Album review: Clairaudients - I'm A Loudmouth, You're A Puppet (EP)

 
(Photo by Todd Zimmer)
 
Speaking personally, I’m a Loudmouth, You’re a Puppet has been on my list of most anticipated local albums for 2013. I’ve been a fervent fan of Clairaudients since their days under the moniker The Atlantic. I’ve seen the band add members to their lineup (Chase Horseman joined at the beginning of 2013), perform numerous times at numerous venues, and now I’ll see them through their first album release.
 
I’m a Loudmouth, You’re a Puppet has been in the works for quite some time. And after listening to the album several times, it’s easy to say that the wait was well worth it. The album has so many subtle intricacies and deep meanings that anyone can tell it wasn’t recorded on the fly—a lot of thought and heart went into the album.
 
Clairaudients introduces itself with a nearly four-minute song simply entitled “Intro,” a chilling, soothing number which serves its purpose well as a lead-off track. With nothing but harmonized vocals and twinkling guitars, you’ll get lost in the ambiance.
 
Keeping in style, the first track fades out and another calming track slide into slot two. “Like a Song” is full of metaphors, which in my case, are up for interpretation. It’s the kind of song that you can listen to to find meaning, or a song that you can just jam to.
 
The album picks up halfway through with “Cellar.” This song easily takes the cake for heaviest track on the album. Vocalist Patrick Robinson definitely brings out his angry voice here. Deep, gravely, and abrasive sounds pour out of his mouth as the rest of the band falls in suit, striking heavy chords and pounding big drums. 
 
And again, before you know it, the tempo slows back down with “Broken Mend,” a solemn track full of heart-melting lyrics. The last track opens up with a strong organ chord, and is quickly followed by a jaunty guitar tune. “Back to the Sun” is a seven-minute anthem, and seems to carry a much lighter attitude than that of the other four. It appears to be more laid back and cheerful due in part to the upbeat, intricate mesh of instrumentals.
 
As I’ve mentioned already, I’m a Loudmouth is a great piece of work.
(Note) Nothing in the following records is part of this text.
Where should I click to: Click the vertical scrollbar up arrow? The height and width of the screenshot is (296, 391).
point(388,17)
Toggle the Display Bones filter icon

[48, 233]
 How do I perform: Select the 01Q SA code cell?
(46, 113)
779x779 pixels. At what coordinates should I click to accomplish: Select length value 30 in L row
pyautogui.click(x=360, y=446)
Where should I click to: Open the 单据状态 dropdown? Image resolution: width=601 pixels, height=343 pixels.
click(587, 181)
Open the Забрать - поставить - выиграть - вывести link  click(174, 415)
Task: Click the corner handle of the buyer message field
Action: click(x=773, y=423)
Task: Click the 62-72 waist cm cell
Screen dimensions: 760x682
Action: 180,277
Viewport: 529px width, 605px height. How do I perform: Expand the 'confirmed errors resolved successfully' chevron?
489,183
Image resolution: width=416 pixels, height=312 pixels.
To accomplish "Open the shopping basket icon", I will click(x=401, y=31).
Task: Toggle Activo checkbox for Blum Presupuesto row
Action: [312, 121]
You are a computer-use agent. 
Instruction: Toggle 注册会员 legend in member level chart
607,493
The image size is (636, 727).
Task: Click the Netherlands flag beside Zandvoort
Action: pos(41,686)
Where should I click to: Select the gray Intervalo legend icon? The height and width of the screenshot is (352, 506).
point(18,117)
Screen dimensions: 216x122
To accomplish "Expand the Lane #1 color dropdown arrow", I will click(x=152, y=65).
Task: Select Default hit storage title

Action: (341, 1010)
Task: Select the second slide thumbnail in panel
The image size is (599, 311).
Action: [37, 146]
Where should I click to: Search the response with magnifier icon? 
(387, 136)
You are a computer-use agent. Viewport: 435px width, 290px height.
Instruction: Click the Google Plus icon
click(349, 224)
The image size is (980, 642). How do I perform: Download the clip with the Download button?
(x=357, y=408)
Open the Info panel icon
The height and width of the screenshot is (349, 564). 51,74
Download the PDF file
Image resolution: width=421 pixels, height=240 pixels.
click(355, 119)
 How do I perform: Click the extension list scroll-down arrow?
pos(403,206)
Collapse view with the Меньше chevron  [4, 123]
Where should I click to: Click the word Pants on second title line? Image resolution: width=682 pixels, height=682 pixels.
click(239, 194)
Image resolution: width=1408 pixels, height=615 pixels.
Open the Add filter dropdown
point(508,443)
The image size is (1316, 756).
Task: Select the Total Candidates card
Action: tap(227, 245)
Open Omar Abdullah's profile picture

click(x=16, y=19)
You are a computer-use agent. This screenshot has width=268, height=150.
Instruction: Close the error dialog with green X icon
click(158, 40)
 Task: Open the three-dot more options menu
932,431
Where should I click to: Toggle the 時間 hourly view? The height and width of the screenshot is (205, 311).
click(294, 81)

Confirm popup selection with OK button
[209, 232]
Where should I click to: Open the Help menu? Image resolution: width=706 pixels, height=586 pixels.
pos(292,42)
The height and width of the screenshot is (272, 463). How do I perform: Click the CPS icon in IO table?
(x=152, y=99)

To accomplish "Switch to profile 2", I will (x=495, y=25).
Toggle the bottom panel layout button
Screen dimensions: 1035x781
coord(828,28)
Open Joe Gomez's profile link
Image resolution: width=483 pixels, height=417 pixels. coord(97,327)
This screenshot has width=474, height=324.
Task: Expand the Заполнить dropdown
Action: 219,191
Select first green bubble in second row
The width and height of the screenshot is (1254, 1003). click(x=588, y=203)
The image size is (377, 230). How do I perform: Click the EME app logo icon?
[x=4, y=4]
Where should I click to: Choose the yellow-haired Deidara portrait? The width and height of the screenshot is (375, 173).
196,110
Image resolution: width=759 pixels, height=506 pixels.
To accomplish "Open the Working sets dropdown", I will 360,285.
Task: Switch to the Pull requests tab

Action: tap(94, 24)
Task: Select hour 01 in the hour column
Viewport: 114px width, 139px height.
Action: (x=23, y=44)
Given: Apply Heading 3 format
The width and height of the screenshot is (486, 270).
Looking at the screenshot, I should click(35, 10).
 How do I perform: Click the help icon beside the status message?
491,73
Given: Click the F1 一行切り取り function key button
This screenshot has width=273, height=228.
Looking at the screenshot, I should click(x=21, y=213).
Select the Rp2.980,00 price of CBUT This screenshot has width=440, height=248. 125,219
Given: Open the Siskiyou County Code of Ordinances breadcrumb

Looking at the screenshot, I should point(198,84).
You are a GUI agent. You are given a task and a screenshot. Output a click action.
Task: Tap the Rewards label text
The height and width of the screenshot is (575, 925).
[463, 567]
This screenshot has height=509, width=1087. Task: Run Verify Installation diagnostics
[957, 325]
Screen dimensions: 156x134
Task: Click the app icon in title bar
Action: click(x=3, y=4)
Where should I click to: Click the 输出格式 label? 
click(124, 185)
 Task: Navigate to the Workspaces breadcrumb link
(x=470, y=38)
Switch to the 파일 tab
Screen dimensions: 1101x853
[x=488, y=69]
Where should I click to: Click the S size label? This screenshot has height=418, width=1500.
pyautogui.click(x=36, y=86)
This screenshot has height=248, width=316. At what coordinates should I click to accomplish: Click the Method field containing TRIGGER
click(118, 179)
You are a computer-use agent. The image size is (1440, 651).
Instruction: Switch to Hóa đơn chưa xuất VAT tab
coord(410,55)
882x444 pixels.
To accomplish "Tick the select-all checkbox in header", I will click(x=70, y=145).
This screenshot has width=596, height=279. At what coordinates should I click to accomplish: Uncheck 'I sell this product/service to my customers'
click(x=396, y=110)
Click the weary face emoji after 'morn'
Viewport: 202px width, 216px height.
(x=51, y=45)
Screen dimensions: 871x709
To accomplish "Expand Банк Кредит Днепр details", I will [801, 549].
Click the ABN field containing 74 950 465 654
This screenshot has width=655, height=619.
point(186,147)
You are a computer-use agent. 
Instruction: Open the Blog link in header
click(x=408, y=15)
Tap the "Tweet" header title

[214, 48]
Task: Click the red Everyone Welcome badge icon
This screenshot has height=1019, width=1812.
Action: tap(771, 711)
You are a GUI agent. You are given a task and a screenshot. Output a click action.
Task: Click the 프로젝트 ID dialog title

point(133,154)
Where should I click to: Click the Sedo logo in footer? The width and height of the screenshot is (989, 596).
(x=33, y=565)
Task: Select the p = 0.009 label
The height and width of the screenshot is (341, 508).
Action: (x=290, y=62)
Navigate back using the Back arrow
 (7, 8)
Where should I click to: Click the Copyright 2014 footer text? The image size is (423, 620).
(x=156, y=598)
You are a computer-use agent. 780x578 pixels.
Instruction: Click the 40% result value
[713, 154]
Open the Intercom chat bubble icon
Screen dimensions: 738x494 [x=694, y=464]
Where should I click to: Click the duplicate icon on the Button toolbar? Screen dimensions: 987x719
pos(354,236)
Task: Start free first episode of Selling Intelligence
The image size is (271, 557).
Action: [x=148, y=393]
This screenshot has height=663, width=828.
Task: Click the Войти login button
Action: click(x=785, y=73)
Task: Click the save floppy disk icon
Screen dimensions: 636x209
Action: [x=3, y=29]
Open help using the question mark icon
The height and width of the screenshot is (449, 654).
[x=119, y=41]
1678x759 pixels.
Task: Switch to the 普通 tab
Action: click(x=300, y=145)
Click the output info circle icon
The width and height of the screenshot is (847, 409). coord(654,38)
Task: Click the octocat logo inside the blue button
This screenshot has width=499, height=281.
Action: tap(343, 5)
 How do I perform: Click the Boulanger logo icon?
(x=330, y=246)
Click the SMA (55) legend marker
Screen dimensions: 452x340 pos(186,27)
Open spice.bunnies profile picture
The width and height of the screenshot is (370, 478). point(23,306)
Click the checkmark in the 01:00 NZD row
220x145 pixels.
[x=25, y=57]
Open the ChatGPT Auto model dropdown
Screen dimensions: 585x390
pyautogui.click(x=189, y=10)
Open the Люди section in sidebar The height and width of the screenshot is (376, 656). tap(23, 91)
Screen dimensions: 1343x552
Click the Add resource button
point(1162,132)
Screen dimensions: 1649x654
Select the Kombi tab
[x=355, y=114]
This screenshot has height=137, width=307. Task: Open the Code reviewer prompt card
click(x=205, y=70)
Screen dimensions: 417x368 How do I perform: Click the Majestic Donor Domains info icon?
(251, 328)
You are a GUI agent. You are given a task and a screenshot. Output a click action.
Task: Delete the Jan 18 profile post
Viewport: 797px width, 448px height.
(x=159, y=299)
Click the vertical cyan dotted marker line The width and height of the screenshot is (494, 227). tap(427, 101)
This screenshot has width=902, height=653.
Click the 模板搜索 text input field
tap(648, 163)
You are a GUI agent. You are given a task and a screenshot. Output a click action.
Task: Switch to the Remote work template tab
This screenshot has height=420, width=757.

There is so much content and impact stuffed into a small five-song album. The incredible musical accompaniment that is created by this sextet is something to be in awe of in itself, with the added element of Robinson’s lyrics.
 
I’m A Loudmouth, You’re A Puppet was recorded and produced at Massive Sound Studios by Jeff Pickman.
 
Tonight is the long-awaited release party for I’m A Loudmouth, You’re A Puppet. Clairaudients will be celebrating at Davey’s Uptown this evening with special guests Not A Planet and we are voices. Doors open at 8, show at 9. This is an 18+ show; $12 if under 21, $10 for 21+. All attending ticket holders will receive a digital download of the album. Facebook event page.
 
 
--Steven Ervay 
 

Steven Ervay is super rad.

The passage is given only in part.